La Corte suprema americana si è pronunciata a favore di una legge che in Arizona rende più complicato votare. La sentenza del massimo tribunale, infarcito di toghe conservatrici dopo due nomine firmate da Trump, è l’ultimo tassello di un assalto frontale dei repubblicani alla libertà di voto.

Dopo le presidenziali 2020, che hanno visto un record di affluenza in un paese dal cronico assenteismo, e la vittoria di Biden su Trump con un margine di 10 milioni di preferenze, i Repubblicani hanno infatti lanciato un strategia coordinata per intralciare l’accesso alle urne da parte del maggioranza democratica.

La coalizione progressista è predicata su maggioranze democratiche fra giovani, afroamericani ed elettori ispanici. I repubblicani di contro dipendono dai bianchi, in particolare maschi, un segmento in inesorabile declino proporzionale nella popolazione.

A novembre i Democratici sono riusciti a prevalere grazie a grandi mobilitazioni politiche come quella degli afroamericani in Georgia, organizzata da Stacey Abrams, e fra i latinos dell’Arizona, guidata dagli attivisti del sindacato Unite Here! Il sensibile aumento delle schede spedite per posta ha poi aiutato ad aumentare l’affluenza confermando che la maggiore partecipazione popolare favorisce i Democratici.

Da qui il progetto repubblicano per inibire l’affluenza – principalmente quella di poveri e minoranze – secondo l’antico copione della voter suppression, recuperato dal manuale dell’apartheid sudista. Per statuto federalista, le regole elettorali, anche quelle delle cariche federali, sono di competenza dei singoli Stati che hanno grande discrezione nel plasmarle con questo obbiettivo (30 dei 50 stati sono governati dal Gop).

È principalmente in questi Stati che negli ultimi mesi sono stati presentati oltre 400 disegni di legge per limitare il voto per posta, il numero di seggi, gli orari degli scrutini e in generale tutto ciò che agevola il suffragio universale. Florida e Texas, per dire, hanno reso illegale perfino fornire acqua a chi, di conseguenza, sarà costretto ad aspettare ore in fila davanti ai seggi.

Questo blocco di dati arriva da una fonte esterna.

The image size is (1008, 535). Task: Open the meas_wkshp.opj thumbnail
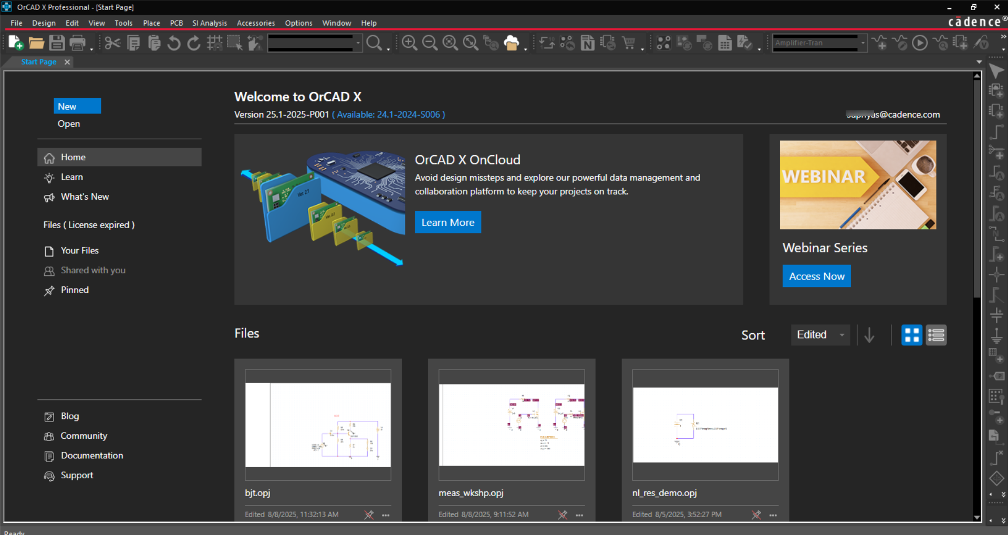coord(511,425)
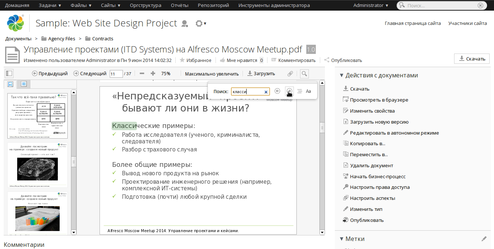Open the Репозиторий menu item
The height and width of the screenshot is (249, 494).
pos(213,6)
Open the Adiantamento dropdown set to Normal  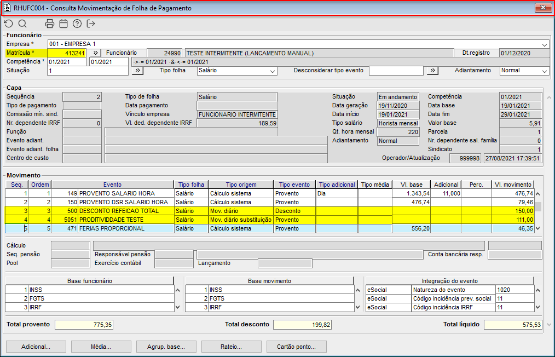544,71
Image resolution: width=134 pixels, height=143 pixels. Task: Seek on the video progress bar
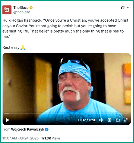pyautogui.click(x=66, y=113)
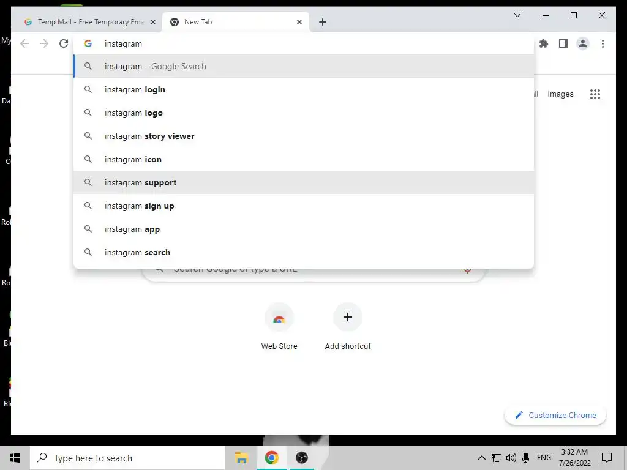Open the Google apps grid icon
Image resolution: width=627 pixels, height=470 pixels.
pos(595,94)
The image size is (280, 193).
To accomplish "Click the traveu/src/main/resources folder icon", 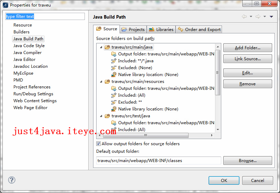I will (107, 82).
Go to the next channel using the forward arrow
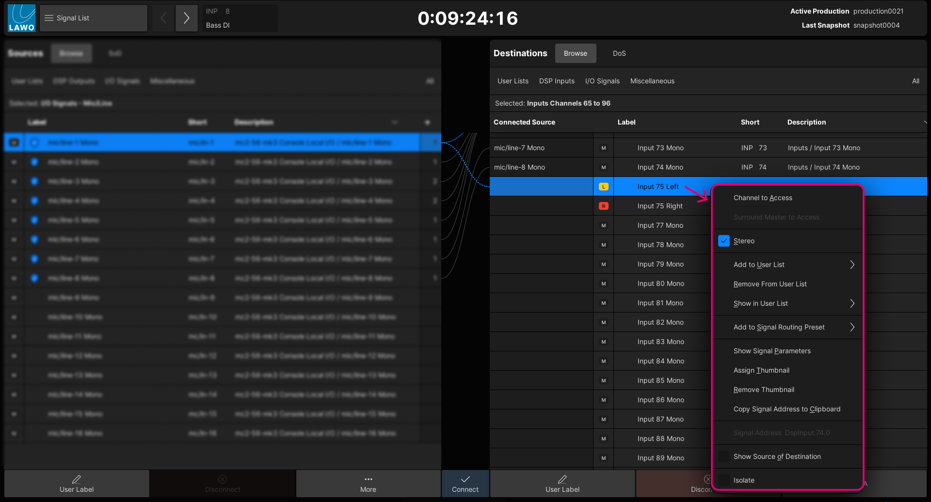Image resolution: width=931 pixels, height=502 pixels. [186, 18]
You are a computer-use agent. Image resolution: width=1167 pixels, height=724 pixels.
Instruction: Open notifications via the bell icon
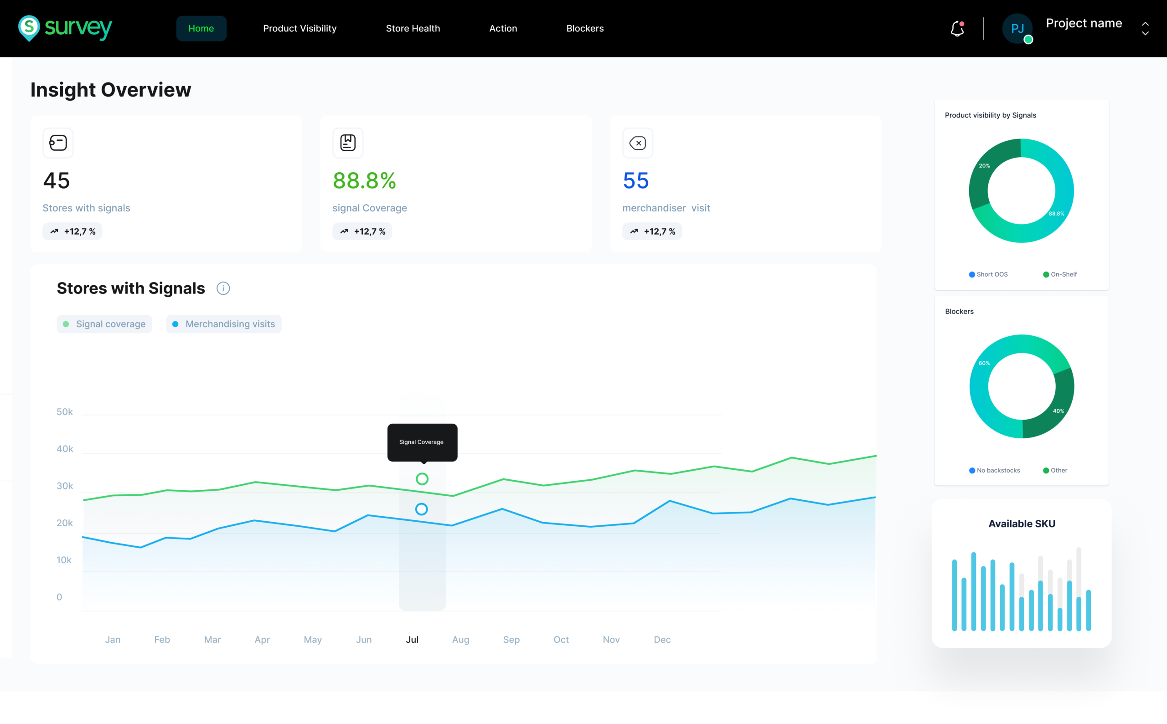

La sentenza di questa settimana ha dato ulteriore impeto a quello che si profila come un sabotaggio in piena regola con l’obiettivo di riconquistare il Congresso agli scrutini di mezzo termine l’anno prossimo.

La manipolazione del voto attraverso i limiti posti all’accesso alle urne ha una lunga storia in un paese in cui i neri hanno ricevuto il diritto al suffragio solo nel 1870, cento anni dopo la fondazione. Le donne seguiranno, nel 1920, con l’adozione del 19mo emendamento alla costituzione.

Ma anche dopo la liberazione degli schiavi i diritti dei cittadini non-bianchi sono stati subito limitati da accorgimenti per impedire il loro accesso concreto alle urne. Il fenomeno dilaga subito nel Sud dove le amministrazioni ex-confederate si adoperano per imporre statuti Jim Crow che codificano gabelle, divieti per detenuti e pregiudicati, tasse speciali, obbligo di presentazione di documenti difficili da ottenere per quella popolazione e addirittura esami di alfabetismo o cultura generale usati ai seggi per respingere elettori «non idonei».

L’impianto di «soppressione del voto» rimane in vigore sostanzialmente invariato sino al moderno movimento per i diritti civili che proprio dei voting rights fa la propria rivendicazione centrale.

La principale conquista del movimento sarà allora proprio la promulgazione del Voting Rights Act, firmato nel 1965 da Lyndon Johnson. Quello statuto, conquistato da Martin Luther King, imponeva agli Stati sudisti, di manifesta malafede, un commissariamento che impediva loro di promulgare regole elettorali autonome. La norma è rimasta in vigore fino al 2013 quando è stata abrogata dalla Corte suprema a maggioranza conservatrice.

In molti Stati repubblicani – a cominciare proprio dai recidivi sudisti – è scattata la corsa a riportare le regole a quelle pre-1965, adducendo la motivazione di fantomatici «brogli» endemici (che ogni analisi e ispezione hanno certificato essere inesistenti). La sentenza della Corte costituzionale palesemente faziosa ha vanificato l’illusione di un possibile ricorso alla magistratura.

Uno dei sue partiti nel sistema bipartitico nazionale ha apertamente optato per il sabotaggio delle elezioni. L’ultima opzione per i Democratici sarebbe ora una legge varata dal Congresso per stabilire garanzie federali e uniformare le leggi elettorali. Ma in Congresso i due disegni già proposti sono attualmente bloccati dall’ostruzionismo dei Repubblicani.

Se Biden non saprà sciogliere questo nodo, come chiede sempre più esplicitamente l’ala progressista del partito, la strada a un consolidato governo di minoranza potrebbe essere spianata già dalle prossime elezioni.